Pytorch forecasting TimeSeriesDataSet Can't set min encoder length larger than 0

114 views Asked by At

I am trying to build a transformer for forecasting on my data. I have hourly data with no missing values or dates that's why I am using the datetime as index on my original dataframe. My goal is to use 72 hours lookback to predict 24 hours ahead. This is what my dataframe looks like.

|Date|Streamflow|Tmean|Tmin|Tmax|SolRad|Precipitation|windSp|
|2017-07-04 14:00:00|1520|13.58|13.2|14.0|0.0|0.0|0.0|
|2017-07-04 15:00:00|1520|13.85|13.5|14.7|0.0|0.0|0.0|
|2017-07-04 16:00:00|1520|14.15|13.9|14.4|1.7|0.0|0.0|
|2017-07-04 17:00:00|1446|14.25|14.2|14.3|0.0|0.0|0.0|
|2017-07-04 18:00:00|1592|14.26|14.1|14.4|0.0|0.0|0.0|

The issue I'm dealing with has probably something to do with the time_idx needed for TimeseriesDataset.


# Define features, target, and time index
# Including time_idx as a feature seemed necessary for the code to work
features = ['Precipitation', 'Tmean','Tmin','Tmax','SolRad','windSp','time_idx']
target = 'Streamflow'
time_idx = 'time_idx'
training_split =pd.to_datetime("2020-04-11")  # day for cutoff
data=df[df.index < training_split]


Since I can use the date as index I thought to define the time_idx in these two ways that both failed.

data['time_idx'] = range(len(data))
data["time_idx"] = (data.index - data.index.min()).total_seconds() // (3600 * 24)

Entries from a dataset:
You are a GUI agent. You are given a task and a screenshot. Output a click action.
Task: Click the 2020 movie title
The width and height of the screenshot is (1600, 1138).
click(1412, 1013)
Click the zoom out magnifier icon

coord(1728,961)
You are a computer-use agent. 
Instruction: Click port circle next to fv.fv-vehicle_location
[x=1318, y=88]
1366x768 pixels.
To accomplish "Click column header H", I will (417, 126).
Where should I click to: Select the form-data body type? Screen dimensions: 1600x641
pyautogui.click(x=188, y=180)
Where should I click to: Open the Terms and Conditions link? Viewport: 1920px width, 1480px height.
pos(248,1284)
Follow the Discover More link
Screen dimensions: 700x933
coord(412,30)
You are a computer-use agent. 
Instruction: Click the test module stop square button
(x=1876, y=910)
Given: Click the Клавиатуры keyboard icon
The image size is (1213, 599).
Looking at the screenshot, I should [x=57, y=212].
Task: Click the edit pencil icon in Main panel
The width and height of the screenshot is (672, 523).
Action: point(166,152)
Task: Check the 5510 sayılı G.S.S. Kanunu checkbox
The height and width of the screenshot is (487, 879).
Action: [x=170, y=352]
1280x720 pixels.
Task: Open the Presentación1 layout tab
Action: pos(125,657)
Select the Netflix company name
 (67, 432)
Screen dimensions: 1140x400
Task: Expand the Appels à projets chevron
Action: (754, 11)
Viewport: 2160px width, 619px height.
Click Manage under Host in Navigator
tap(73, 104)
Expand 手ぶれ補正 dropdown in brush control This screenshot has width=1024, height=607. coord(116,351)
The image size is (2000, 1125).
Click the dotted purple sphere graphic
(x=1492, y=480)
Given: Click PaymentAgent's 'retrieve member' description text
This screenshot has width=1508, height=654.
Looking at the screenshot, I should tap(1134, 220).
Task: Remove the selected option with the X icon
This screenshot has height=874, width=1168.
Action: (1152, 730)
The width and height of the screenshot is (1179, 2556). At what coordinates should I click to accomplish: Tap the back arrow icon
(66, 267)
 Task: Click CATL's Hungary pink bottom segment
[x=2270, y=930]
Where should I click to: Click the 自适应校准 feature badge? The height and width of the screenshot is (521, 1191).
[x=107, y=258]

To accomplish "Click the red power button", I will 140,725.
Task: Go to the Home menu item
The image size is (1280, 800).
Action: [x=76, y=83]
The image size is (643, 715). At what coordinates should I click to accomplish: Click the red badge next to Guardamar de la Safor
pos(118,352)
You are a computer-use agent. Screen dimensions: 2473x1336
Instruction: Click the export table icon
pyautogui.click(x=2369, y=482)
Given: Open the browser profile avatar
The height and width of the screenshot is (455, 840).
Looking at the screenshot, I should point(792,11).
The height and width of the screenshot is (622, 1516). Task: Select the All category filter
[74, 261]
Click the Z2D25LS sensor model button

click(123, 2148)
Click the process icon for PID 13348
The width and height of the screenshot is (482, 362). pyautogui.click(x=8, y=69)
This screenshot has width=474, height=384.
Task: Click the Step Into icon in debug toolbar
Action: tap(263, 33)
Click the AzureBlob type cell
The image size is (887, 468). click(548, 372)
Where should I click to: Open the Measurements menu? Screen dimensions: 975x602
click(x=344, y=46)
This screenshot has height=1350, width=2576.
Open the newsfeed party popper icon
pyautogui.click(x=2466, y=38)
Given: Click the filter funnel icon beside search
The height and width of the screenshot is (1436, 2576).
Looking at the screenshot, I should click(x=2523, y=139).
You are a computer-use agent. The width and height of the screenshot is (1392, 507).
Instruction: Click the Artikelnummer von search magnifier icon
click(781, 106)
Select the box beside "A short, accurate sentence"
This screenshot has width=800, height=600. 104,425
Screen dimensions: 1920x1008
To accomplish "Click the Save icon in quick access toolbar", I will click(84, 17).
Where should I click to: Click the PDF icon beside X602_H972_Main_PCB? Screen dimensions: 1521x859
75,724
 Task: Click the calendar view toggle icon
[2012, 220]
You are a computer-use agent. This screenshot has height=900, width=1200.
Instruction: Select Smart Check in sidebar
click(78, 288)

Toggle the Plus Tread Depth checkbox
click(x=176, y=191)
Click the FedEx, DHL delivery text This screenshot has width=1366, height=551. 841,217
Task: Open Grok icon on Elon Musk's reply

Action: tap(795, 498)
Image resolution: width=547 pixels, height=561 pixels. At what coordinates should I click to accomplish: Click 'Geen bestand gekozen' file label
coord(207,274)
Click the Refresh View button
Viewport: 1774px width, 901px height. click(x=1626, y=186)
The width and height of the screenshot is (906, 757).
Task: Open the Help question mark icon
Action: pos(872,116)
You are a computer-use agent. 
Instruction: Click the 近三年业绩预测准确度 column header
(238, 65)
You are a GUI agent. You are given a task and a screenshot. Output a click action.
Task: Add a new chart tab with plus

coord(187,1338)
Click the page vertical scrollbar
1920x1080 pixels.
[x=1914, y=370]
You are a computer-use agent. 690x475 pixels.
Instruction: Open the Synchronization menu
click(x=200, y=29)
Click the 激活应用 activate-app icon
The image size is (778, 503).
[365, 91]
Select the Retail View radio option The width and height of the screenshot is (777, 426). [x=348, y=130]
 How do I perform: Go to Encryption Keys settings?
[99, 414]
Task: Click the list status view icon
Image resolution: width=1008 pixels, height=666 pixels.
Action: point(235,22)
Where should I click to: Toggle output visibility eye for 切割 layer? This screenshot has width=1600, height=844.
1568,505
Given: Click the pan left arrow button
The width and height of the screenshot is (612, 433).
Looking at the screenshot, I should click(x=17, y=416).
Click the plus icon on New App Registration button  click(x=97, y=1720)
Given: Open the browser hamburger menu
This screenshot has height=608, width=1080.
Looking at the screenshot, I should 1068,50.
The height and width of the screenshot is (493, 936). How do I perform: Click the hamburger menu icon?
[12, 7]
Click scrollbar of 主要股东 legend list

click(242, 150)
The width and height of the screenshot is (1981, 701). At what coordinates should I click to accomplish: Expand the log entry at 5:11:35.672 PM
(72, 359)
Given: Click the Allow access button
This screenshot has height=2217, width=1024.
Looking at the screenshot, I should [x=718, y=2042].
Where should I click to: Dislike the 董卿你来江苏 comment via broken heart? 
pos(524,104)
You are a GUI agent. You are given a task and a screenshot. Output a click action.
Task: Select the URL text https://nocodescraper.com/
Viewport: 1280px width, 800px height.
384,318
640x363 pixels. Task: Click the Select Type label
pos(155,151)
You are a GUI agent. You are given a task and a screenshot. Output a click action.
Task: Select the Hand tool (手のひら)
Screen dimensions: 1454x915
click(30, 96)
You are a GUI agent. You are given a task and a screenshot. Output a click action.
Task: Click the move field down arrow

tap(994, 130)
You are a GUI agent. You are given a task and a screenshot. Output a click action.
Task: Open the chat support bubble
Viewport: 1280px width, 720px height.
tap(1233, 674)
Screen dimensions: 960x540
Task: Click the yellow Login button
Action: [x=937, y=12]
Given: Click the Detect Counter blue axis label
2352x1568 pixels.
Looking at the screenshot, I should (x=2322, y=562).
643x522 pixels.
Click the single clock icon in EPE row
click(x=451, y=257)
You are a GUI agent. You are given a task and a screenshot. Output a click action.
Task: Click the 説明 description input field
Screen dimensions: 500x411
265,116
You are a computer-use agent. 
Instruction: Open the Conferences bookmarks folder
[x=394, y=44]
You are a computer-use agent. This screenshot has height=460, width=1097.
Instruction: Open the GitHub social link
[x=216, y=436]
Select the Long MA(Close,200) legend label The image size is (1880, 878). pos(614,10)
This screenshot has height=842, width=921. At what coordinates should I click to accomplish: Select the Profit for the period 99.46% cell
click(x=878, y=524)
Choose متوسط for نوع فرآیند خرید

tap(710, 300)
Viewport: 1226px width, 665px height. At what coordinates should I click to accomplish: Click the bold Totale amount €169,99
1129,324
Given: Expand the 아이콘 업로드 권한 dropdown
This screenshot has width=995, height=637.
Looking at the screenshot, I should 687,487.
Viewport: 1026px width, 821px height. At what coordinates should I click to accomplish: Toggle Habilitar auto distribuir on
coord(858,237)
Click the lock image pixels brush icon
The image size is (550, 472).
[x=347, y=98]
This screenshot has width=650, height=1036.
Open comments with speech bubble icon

Exercise instructions:
[1] In the forecasting post, how many hours of lookback does the writer want to use, and how far ahead should the model predict?
[2] Go on with the forecasting post after its last line.

Task-by-task results:
[1] 72 hours of lookback to predict 24 hours ahead.

[2]
Using these values I did not manage to load my data to the time series


min_prediction_length = 1
min_encoder_length=24

max_prediction_length = 24
max_encoder_length = 72

I get the error

AssertionError: filters should not remove entries all entries - check encoder/decoder lengths and lags

By looking at the source code I figured that only thing that seemed to work was this setting that causes problems due to small encoder length

max_encoder_length=72,
min_encoder_length=0,
min_prediction_idx=0,
min_prediction_length=1,
max_prediction_length=24,

What am I doing wrong? Is my time index the problem ? I tried reproducing the source code to see whats wrong and also tried different indices but nothing seems to be working.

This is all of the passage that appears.